Pertama, Focused Factory. Inovasi model begini mengkombinasikan strategi yang jelas dan berfokus pada infrastruktur serta bakat-bakat yang luar biasa untuk menemukan sekaligus menawarkan sebuah solusi dalam menjawab tantangan zaman.

Untuk model ini kita bisa menoleh ke Singapura dan Denmark. Kedua negara tersebut memfokuskan inovasi pada pengembangan industri atau bidang riset.
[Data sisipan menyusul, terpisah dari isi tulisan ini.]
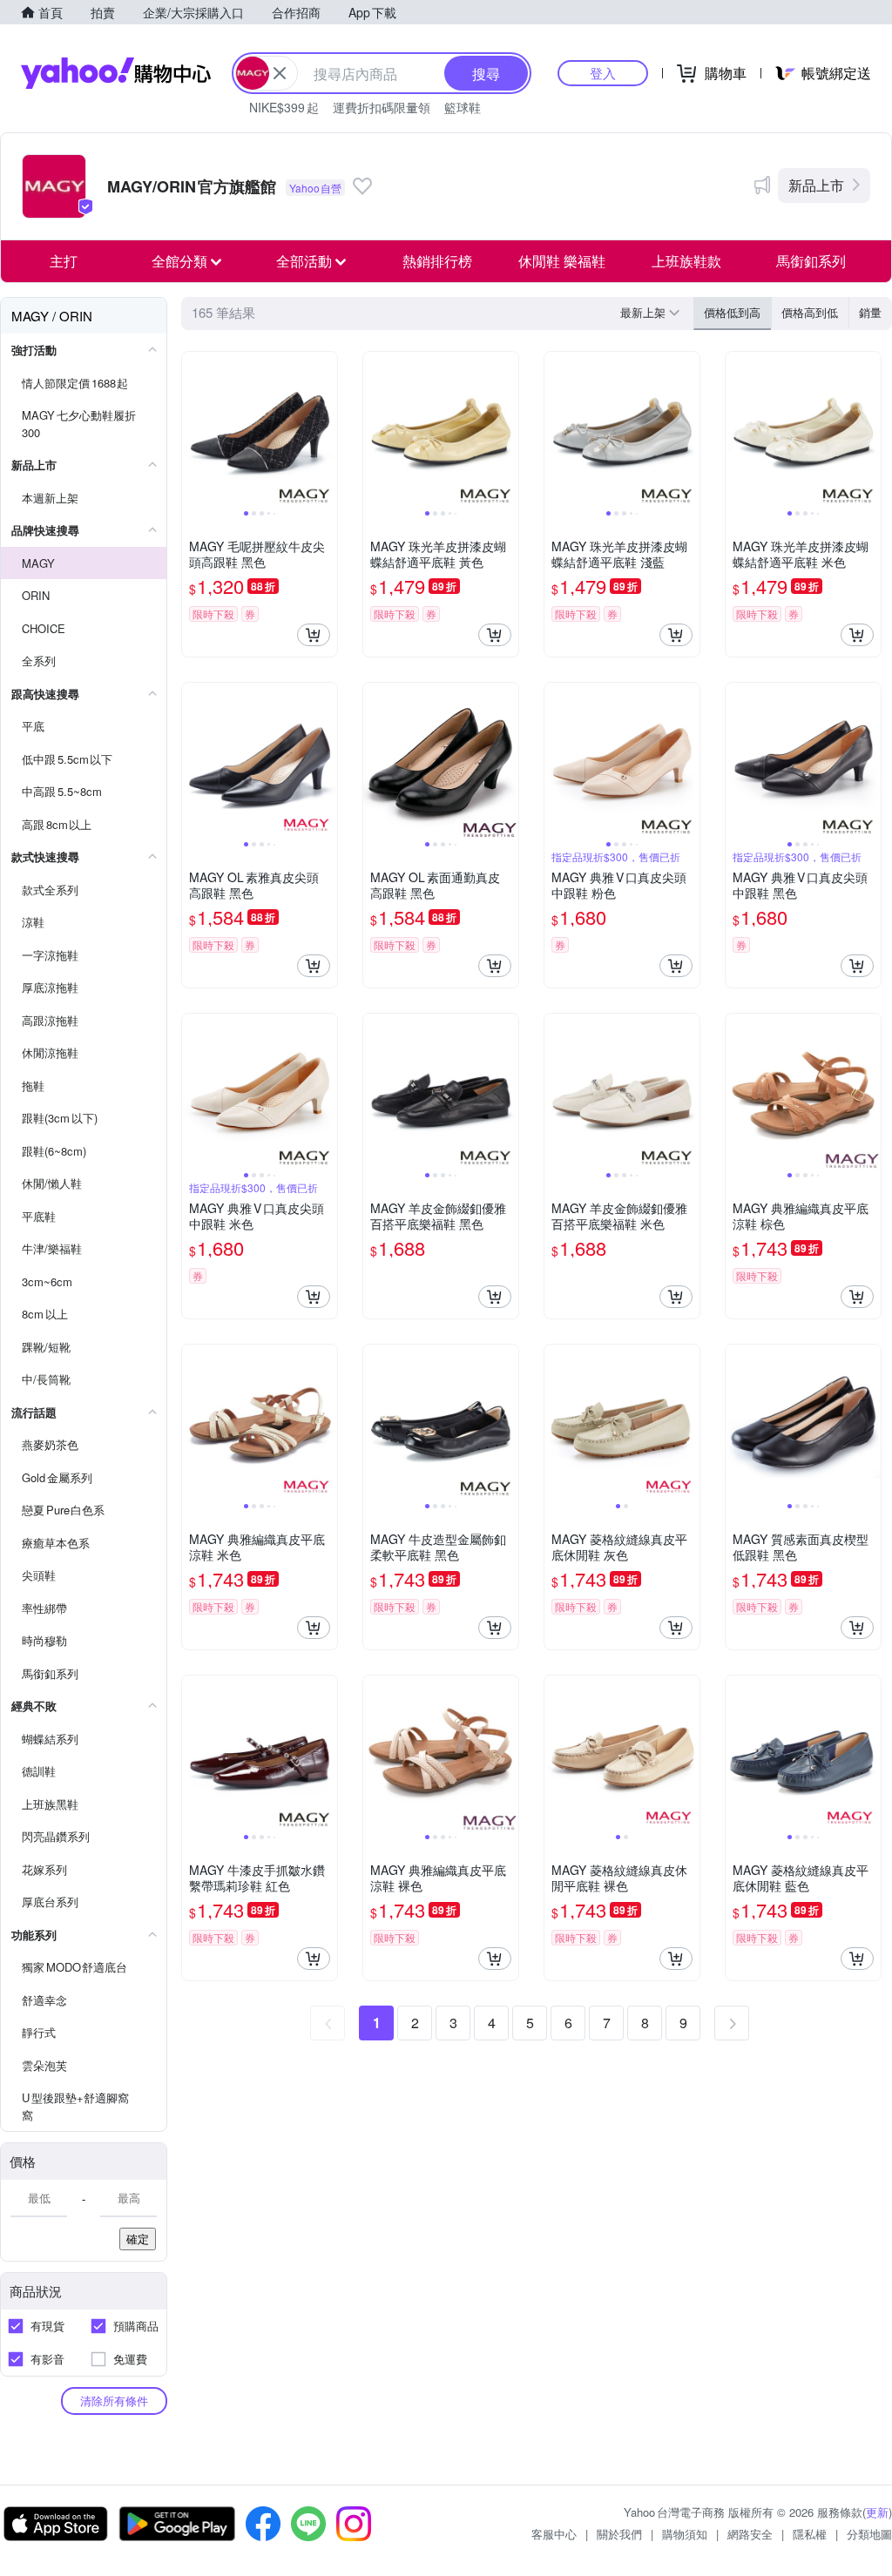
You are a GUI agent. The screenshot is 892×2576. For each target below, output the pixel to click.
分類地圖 (869, 2533)
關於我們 (619, 2533)
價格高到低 (809, 312)
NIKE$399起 (284, 107)
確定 (137, 2238)
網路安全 (750, 2533)
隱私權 (810, 2533)
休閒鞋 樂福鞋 (561, 261)
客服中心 (554, 2533)
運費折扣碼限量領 (381, 107)
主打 (64, 261)
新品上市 (816, 185)
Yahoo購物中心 (116, 73)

Indonesia pantas berguru kepada negara tetanggannya itu. Betapa tidak? Singapura telah memperlihatkan komitmen yang sangat mengagumkan di bidang riset ilmu pengetahuan.

Hal ini antara lain terlihat dengan ditingkatkannya anggaran untuk membiayai kegiatan penelitian dan pengembangan, teknologi ramah lingkungan, dan media digital.

Pada 2003 negara itu telah memiliki Biopolis, pusat penelitian biomedis yang berdiri diatas lahan 2 juta meter persegi. Di fasilitas riset bergengsi ini ‘bersarang’ ilmuwan top . Hingga 2015 Biopolis menargetkan merekrut 4.000 peneliti lagi dari seluruh dunia.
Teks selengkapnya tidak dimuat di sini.